The riders of veterans group Rolling Thunder began leaving Washington, D.C., Monday amid mixed messages. Though the organization had said that 2019 would be its last Memorial Day ride in the nation's capital, messaging from the White House said they'd be back in 2020 for a 33rd annual motorcycle tribute to those who fell in combat, and POWs and the missing-in-action from America's wars.

"If [President Donald Trump] has anything to do with it, this will not be the last ride of Rolling Thunder," Veterans Affairs Secretary Robert Wilkie said to cheers at a Rolling Thunder rally at the Lincoln Memorial Sunday following the annual ride to the site from the Pentagon.

A comment posted Monday on the Rolling Thunder site spoke for many of the thousands of riders who attended events over the weekend: "Please tells us this is not the last ride."

Their hopes were raised early Sunday by a tweet sent by Trump from Japan, where he met with Prime Minister Shinzo Abe for talks on trade and North Korea.

"The Great Patriots of Rolling Thunder WILL be coming back to Washington, D.C. next year, & hopefully for many years to come. It is where they want to be, & where they should be," Trump tweeted.

Shortly after Trump's statement, former Army Sgt. Artie Muller, Rolling Thunder's co-founder and executive director, was on C-Span's show Washington Journal and was asked for his reaction to the president's tweet.

"Well, it's not the final Rolling Thunder, it's the final one in Washington, D.C.," said Muller, a Vietnam veteran. "It's getting entirely too expensive, there's too much interference -- running around and everything else."

He estimated the cost of putting on Rolling Thunder at $200,000, and said the money could be spent more wisely on veterans issues and organizing rides by local chapters across the country next Memorial Day.

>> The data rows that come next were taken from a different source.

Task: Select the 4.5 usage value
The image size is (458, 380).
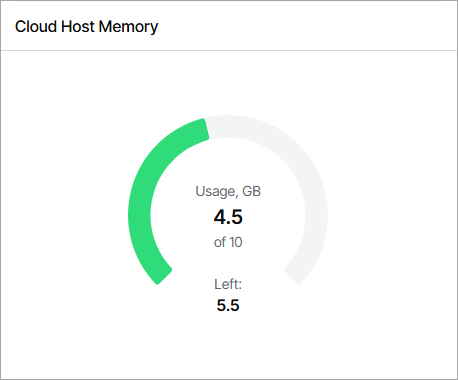Action: pos(228,217)
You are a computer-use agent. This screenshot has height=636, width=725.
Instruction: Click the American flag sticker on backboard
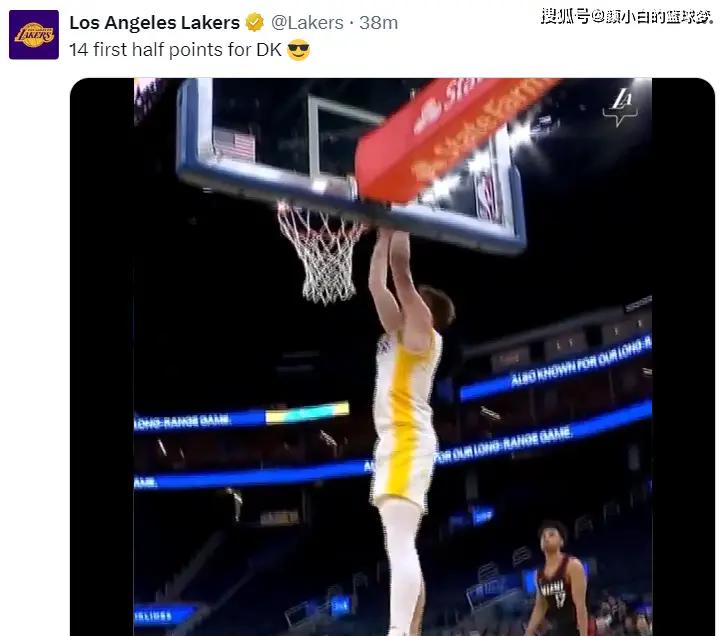(x=234, y=144)
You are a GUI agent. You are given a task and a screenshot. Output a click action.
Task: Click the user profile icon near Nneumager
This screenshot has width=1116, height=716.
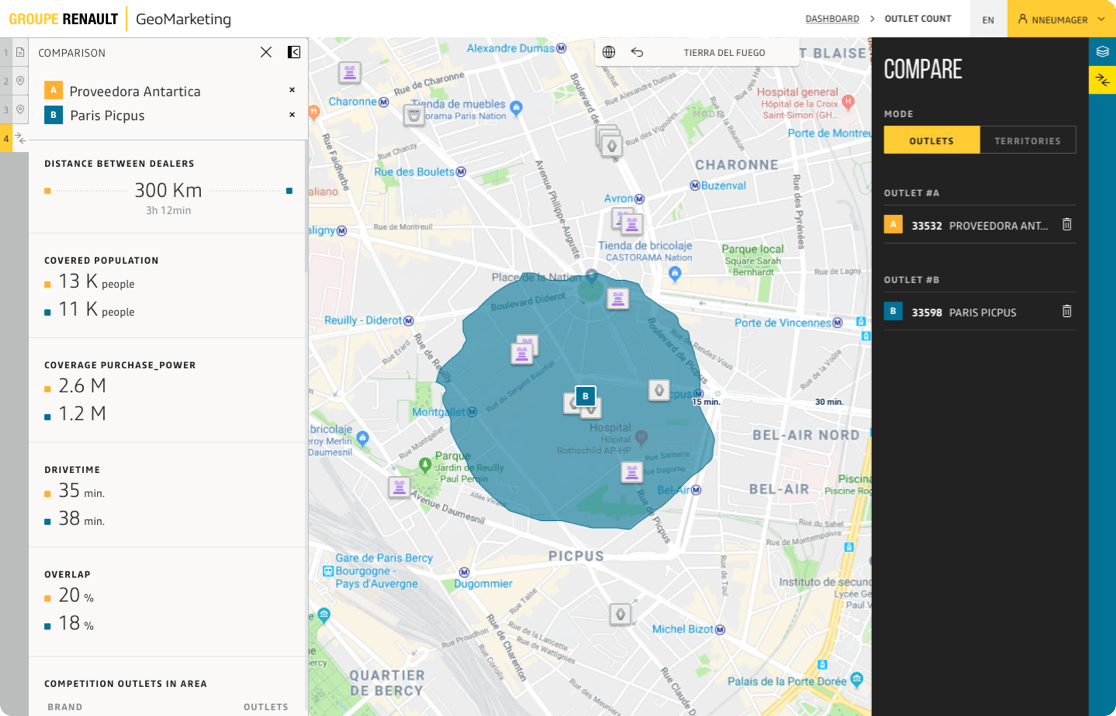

However, in a speech later Sunday at the Lincoln Memorial, Muller did not entirely rule out a ride in Washington, D.C. in 2020, but said "there'd have to be a lot of discussions and a lot of changes for everybody that comes here."

"That man in the White House is working for us," Muller said of Trump. "We're going to have a meeting" of Rolling Thunder organizers on the prospects for next year, he said, "and "we'll let you know in the future."